After a quick look at your code, and assuming that this process is never running twice in parallel, here are my comments:
Touching the database is slow. Replace get_next_uid with a counter variable
anvil.server.task_state might be slow (I haven’t tested it). Unless you need it to see the exact point where it crashes, you could do it once every second or two. Something like this (even better if the function builds the strings, instead of building the strings only to discard them):
If the chances of finding duplicated rows is low, it may be better to add all the rows without checking for duplicates, then scan the table with an ordered search and delete the duplicated then. One search at the end with a few deletes may be much faster than checking every row
Another approach to checking for duplicates is to keep a set in memory with all the rows. If each row is small, keeping 100,000 items in a set should be manageable. If each row is large, then you could hash them and keep the hashes in the set (assuming that they are hashable, which should be the case because your data is coming from a csv)
The reason why you use a transaction is to manage atomicity.
The nice side effect is that they are faster.
Between the start and the end of the transaction, the database engine doesn’t need to notify anybody about what’s going on.
Between the start and the end of the same set of operations without a transaction, the database engine needs to make sure that any other access to the database knows about those operations. That adds an overhead that in some case has an impact on the performance.

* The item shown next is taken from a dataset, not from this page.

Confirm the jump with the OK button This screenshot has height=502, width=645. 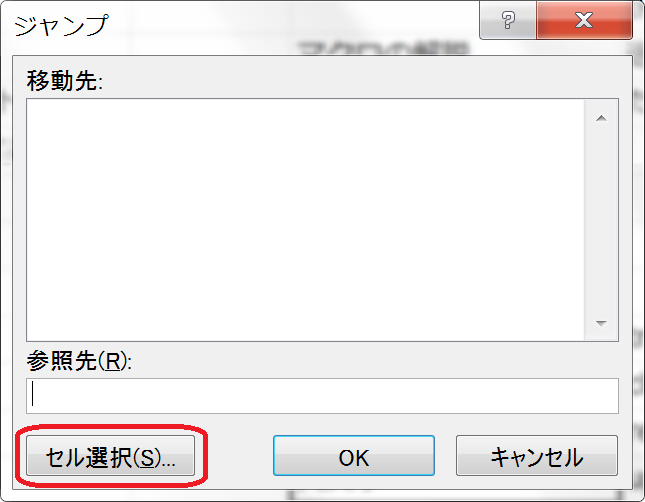click(x=354, y=456)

Yes that is what I use them for (inserting chunks of 10 , 50 or 100k at a time) in place of something like .executemany(). I always witnessed it being faster so I never changed it, but for some reason there was an idea floating around that it wasn’t optimized that way.
Thanks for clarifying it.
Also I like your idea of using sets, I could imagine an implementation of a UNIQUE constraint across multiple columns being done by constructing a set of tuples for the current table state, and then another for the data to insert, then using .intersection() to find the collisions.
Obviously possible to do just using .search() etc. from anvils toolkit, but I bet it would be way faster for tens of thousands of rows, collecting comparing and then writing only on the relevant inserts or rows.
To clarify what I meant in that other post: Anvil is not going to ‘stash’ your changes and submit them to the database as a single SQL call - it’ll just tell postgres to open and close a transaction around your statements. So you still incur the overhead of touching the database each time you make a CRUD operation on the Anvil table/row object.
I didn’t know that a transaction might offer some performance benefits too - interesting. I’m still guessing that’s small potatoes vs the Python stuff… anyone want to do some testing?
Because of this constraint, I don’t know of a good answer to AWSOM’s question. As Stefano says one database access is faster than thousands of python statements. However, there’s no ‘bulk insert’ made available through the Anvil Tables API (feature request?). So, there is no way to avoid at best one python statement per row, and therefore no way to avoid tens/hundreds of thousands of of python statements in this case.
I did some tests long time ago, and it was saving anywhere between nothing and 30% of the time, depending on your luck.
While getting rid of that get_next_uid(table) used at the top of the thread and the get to check for duplicated before adding every row, would go from hitting the database 4 times to 1 time per row, so it will save 75-ish% of the time.